Pain in shoulder region commonly due to rotator cuff disease, frozen shoulder, OA, or impingement.
History taking
- • Onset, mechanism, pain on overhead activities, night pain, stiffness
- • Diabetes, prior injury, occupation, sport
Examination
- • ROM (active vs passive), Hawkins-Kennedy, Neer impingement
- • Empty can (supraspinatus), external rotation (infraspinatus), lift-off (subscapularis)
- • Painful arc 60–120°
Red flags
- • Trauma with deformity (dislocation, fracture)
- • Fever, hot swollen joint
- • Mass or neurological deficit
Differential diagnosis
- • Rotator cuff tendinopathy/tear, adhesive capsulitis (frozen shoulder), glenohumeral OA, acromioclavicular pathology, referred (cervical, cardiac)
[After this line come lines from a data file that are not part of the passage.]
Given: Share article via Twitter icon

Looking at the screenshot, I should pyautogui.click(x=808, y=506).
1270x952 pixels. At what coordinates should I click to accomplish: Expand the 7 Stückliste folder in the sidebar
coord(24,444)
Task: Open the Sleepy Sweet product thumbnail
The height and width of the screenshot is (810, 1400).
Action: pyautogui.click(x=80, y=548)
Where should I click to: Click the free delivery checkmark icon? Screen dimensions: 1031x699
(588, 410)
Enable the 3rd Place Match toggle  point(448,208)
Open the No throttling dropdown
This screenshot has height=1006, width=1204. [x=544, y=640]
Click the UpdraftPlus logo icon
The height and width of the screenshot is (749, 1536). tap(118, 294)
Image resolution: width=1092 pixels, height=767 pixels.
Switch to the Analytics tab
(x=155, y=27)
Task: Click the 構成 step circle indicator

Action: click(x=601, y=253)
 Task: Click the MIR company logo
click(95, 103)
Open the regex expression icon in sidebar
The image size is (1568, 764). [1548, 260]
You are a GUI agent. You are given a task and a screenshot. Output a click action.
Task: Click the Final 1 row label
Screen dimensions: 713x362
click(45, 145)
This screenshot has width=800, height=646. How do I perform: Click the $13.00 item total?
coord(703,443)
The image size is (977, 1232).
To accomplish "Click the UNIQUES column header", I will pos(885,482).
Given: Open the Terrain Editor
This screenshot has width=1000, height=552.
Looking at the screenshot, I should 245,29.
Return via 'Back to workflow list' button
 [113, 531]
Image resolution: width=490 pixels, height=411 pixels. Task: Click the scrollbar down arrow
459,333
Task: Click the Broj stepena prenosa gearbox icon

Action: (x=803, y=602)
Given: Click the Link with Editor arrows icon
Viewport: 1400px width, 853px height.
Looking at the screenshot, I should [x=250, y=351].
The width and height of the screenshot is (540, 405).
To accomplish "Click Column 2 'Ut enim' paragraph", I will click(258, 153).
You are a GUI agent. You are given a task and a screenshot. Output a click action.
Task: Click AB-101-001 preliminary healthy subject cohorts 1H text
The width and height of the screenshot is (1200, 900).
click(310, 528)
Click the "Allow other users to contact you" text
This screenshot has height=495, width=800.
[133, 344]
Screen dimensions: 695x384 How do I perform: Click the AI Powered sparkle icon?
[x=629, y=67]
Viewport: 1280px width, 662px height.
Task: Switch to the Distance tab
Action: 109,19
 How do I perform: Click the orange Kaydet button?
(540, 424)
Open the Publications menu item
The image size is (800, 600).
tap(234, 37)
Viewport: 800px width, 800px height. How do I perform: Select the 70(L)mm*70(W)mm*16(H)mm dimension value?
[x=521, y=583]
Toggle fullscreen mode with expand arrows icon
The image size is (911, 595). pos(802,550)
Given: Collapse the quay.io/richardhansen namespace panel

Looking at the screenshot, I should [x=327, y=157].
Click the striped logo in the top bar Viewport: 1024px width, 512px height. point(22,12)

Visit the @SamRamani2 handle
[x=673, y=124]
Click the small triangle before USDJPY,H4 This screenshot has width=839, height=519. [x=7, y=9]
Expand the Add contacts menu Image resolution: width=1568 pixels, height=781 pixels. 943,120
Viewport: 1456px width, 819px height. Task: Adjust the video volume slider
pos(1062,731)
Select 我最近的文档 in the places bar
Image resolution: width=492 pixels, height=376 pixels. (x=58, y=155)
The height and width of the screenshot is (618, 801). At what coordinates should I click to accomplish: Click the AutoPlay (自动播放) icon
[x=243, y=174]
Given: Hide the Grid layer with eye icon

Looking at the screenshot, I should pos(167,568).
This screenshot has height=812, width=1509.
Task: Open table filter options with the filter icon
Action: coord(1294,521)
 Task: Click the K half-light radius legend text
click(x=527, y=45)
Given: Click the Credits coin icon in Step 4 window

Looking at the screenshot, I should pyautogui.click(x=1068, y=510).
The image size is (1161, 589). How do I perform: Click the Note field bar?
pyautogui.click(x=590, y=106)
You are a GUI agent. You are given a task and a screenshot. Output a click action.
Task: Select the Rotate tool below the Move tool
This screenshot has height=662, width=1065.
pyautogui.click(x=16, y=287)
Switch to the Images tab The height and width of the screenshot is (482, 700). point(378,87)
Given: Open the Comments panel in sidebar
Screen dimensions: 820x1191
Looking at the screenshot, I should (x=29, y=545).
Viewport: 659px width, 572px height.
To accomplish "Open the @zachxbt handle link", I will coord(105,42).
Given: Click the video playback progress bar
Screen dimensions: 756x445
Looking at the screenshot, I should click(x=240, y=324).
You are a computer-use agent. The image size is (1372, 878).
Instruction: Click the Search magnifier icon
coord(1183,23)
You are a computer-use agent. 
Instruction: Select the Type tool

Recommended investigations
- • X-ray shoulder, USG for cuff tears, MRI for further evaluation
Diagnosis
- • Clinical ± imaging
Initial treatment / management
- • Activity modification, ice/heat, analgesics
- • Structured physiotherapy
- • Subacromial steroid injection if no improvement at 6 weeks
- • Surgery for full-thickness tears in active patient or failed conservative
Prescription examples
- • Tab Naproxen 500 mg PO BD x 7 d
- • Physiotherapy referral
- • Local steroid: Methylprednisolone 40 mg + Lignocaine 2% subacromially
Follow-up advice
- • Review in 6 weeks; if no improvement, MRI
Patient counselling
- • Adherence to exercises is key
- • Frozen shoulder usually self-limits over 18–24 months
Referral criteria
- • Full-thickness rotator cuff tear in young/active
- • Recurrent dislocation, suspected malignancy
Clinical pearls
- • Diabetics have higher frozen shoulder risk; tighter glucose control helps
- • Pseudoparesis of arm in older patient — suspect massive cuff tear
References
- • AAOS Clinical Practice Guidelines
Educational outpatient guide — verify against local guidelines before clinical use.